A research team from Tufts University has demonstrated the first known example of directional molecular rotation driven by electricity. While there are a number of examples of so-called molecular motors driven by light or a chemical reaction, this latest device described in the October issue of Nature Nanotechnology (DOI: 10.1038/NNANO.2011.142; p. 625) uses as impetus the electric current supplied by a scanning tunneling microscope (STM).
H. Tierney, C. Sykes, and co-workers looked at molecules of butyl methyl sulfide (BuSMe) which, when absorbed on a Cu(111) surface, rotate about the metal–sulfur bond in hops of 60 degrees. The group’s previous work on these thioether rotors has shown that the rotation can be driven using a STM tip to electrically excite molecular vibrations which couple to rotational modes. In the current study, placing the tip to one side of the sulfur fulcrum allows the six discrete positions that the molecule adopts on the surface to be distinguishable by different tunneling currents. In this way, the size and direction of each hop taken by the rotating molecule is revealed, along with any directional bias. Without any electrical excitation from the tip, but with thermal energy provided by operating at 8 K, the molecule rotated in a random fashion as expected. When driven by current from the microscope tip, rotation was considerably slower (around 30 Hz) but showed up to 5% bias toward one direction.

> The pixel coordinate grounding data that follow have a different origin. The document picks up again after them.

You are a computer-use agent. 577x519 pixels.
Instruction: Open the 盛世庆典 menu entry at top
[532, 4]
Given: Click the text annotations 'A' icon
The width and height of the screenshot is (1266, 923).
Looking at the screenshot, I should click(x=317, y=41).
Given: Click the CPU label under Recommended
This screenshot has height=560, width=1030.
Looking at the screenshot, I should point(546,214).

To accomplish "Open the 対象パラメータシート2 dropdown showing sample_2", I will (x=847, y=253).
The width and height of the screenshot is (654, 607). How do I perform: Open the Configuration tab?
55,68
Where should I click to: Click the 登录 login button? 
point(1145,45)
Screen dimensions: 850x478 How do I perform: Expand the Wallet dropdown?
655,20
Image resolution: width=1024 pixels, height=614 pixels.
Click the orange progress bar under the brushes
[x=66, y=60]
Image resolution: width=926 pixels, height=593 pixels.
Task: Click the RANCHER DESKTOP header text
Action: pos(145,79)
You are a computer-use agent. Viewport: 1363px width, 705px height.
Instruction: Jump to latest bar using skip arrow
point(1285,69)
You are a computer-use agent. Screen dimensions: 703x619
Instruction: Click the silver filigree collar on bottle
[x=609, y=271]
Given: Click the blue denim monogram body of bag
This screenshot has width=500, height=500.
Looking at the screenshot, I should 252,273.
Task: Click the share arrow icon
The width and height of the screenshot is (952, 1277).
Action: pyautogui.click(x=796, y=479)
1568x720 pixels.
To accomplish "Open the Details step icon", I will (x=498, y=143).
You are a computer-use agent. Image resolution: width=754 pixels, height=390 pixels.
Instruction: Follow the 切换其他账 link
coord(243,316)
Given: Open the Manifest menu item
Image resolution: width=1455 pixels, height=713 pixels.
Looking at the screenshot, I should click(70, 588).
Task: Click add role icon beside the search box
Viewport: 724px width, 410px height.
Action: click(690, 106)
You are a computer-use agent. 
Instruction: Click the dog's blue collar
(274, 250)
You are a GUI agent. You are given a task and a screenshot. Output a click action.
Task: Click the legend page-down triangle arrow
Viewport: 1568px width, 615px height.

Depending on which of the sulfur lone pairs binds to the metal surface, the bound thioether can exhibit two enantiomeric forms that were found to have an important influence on the STM-driven rotation. The intrinsic chirality which is often present in the STM tip resulted in an enantiomer-specific interaction with the molecule, causing one enantiomer to rotate slowly and with directionality, and allowing the other to rotate randomly and up to three times faster. Some tips appeared to be achiral and failed to cause measurable directional rotation in either enantiomer.
The directional preference of the rotation ultimately derives from the asymmetry in the potential energies of the six possible surface positions. The slightly greater likelihood of an excited molecule rotating to a lower energy site is enhanced when rotation is slow, and the efficiency of the rotation is in turn highly dependent on the mutual symmetry of tip and molecule. As well as representing an important step toward electrically driven molecular machines, this work serves to highlight the potential importance of chirality in any device that couples molecules to macroscopic electrodes.